Benedictine College nuns denounce Harrison Butker's speech at their school

John Helton

what do nurses research

Kansas City Chiefs kicker Harrison Butker speaks to the media during NFL football Super Bowl 58 opening night on Feb. 5, 2024, in Las Vegas. Butker railed against Pride month along with President Biden's leadership during the COVID-19 pandemic and his stance on abortion during a commencement address at Benedictine College last weekend. Charlie Riedel/AP hide caption

Kansas City Chiefs kicker Harrison Butker speaks to the media during NFL football Super Bowl 58 opening night on Feb. 5, 2024, in Las Vegas. Butker railed against Pride month along with President Biden's leadership during the COVID-19 pandemic and his stance on abortion during a commencement address at Benedictine College last weekend.

An order of nuns affiliated with Benedictine College rejected Kansas City Chiefs kicker Harrison's Butker's comments in a commencement speech there last weekend that stirred up a culture war skirmish.

"The sisters of Mount St. Scholastica do not believe that Harrison Butker's comments in his 2024 Benedictine College commencement address represent the Catholic, Benedictine, liberal arts college that our founders envisioned and in which we have been so invested," the nuns wrote in a statement posted on Facebook .

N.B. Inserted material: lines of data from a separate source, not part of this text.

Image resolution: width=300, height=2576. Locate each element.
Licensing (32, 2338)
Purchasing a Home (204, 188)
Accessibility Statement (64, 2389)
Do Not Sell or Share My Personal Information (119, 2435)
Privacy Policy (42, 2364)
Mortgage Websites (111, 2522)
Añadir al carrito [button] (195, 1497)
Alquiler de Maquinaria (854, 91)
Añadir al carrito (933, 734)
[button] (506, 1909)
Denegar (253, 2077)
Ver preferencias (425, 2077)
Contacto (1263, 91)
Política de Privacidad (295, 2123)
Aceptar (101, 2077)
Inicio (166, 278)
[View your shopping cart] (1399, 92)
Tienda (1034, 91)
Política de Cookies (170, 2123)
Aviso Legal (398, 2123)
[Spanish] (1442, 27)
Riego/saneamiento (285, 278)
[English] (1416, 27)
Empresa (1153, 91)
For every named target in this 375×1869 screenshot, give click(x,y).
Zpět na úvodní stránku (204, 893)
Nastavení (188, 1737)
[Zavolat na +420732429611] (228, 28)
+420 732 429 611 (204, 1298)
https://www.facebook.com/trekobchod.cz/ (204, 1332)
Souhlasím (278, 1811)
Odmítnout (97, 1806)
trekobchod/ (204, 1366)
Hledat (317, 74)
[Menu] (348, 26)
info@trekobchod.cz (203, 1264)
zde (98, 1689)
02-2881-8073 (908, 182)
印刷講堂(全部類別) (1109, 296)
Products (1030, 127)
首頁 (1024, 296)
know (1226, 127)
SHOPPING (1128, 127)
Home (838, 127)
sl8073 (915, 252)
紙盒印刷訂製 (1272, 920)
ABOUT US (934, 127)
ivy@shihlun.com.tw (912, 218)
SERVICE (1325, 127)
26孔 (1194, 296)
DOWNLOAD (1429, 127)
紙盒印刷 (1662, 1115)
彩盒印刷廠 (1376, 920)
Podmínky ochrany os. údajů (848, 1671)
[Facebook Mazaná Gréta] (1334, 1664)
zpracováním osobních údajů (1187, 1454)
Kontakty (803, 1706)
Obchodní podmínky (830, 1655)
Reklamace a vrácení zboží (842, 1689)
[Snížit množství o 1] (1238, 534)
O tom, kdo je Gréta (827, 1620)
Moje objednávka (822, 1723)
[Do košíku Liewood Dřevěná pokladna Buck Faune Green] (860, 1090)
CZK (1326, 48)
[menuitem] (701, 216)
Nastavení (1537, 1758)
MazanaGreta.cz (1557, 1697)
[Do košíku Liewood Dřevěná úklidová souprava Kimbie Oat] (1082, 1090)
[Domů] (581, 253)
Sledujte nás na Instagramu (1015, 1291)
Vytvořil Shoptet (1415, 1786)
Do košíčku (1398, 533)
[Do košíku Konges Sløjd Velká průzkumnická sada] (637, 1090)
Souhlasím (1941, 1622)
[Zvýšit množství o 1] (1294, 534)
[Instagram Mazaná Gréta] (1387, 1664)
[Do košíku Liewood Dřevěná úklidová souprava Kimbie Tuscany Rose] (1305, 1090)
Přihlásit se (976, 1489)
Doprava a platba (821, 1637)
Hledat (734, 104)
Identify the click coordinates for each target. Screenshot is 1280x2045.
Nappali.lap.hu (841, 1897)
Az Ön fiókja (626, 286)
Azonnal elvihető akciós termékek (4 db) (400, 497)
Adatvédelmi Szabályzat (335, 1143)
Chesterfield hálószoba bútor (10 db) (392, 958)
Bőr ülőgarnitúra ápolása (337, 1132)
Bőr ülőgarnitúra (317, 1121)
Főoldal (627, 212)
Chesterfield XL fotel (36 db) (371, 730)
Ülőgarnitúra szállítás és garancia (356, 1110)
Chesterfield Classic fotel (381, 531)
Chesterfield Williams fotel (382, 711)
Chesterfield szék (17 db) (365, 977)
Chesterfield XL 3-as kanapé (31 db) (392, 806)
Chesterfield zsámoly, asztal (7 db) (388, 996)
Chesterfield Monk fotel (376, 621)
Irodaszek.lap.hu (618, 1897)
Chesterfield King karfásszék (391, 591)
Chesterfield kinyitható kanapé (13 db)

In his 20-minute address , Butker denounced abortion rights, Pride Month, COVID-19 lockdowns and "the tyranny of diversity, equity and inclusion" at the Catholic liberal arts college in Atchison, Kan.

He also told women in the audience to embrace the "vocation" of homemaker.

"I want to speak directly to you briefly because I think it is you, the women, who have had the most diabolical lies told to you. How many of you are sitting here now about to cross the stage, and are thinking about all the promotions and titles you're going to get in your career?" he asked. "Some of you may go on to lead successful careers in the world. But I would venture to guess that the majority of you are most excited about your marriage and the children you will bring into this world."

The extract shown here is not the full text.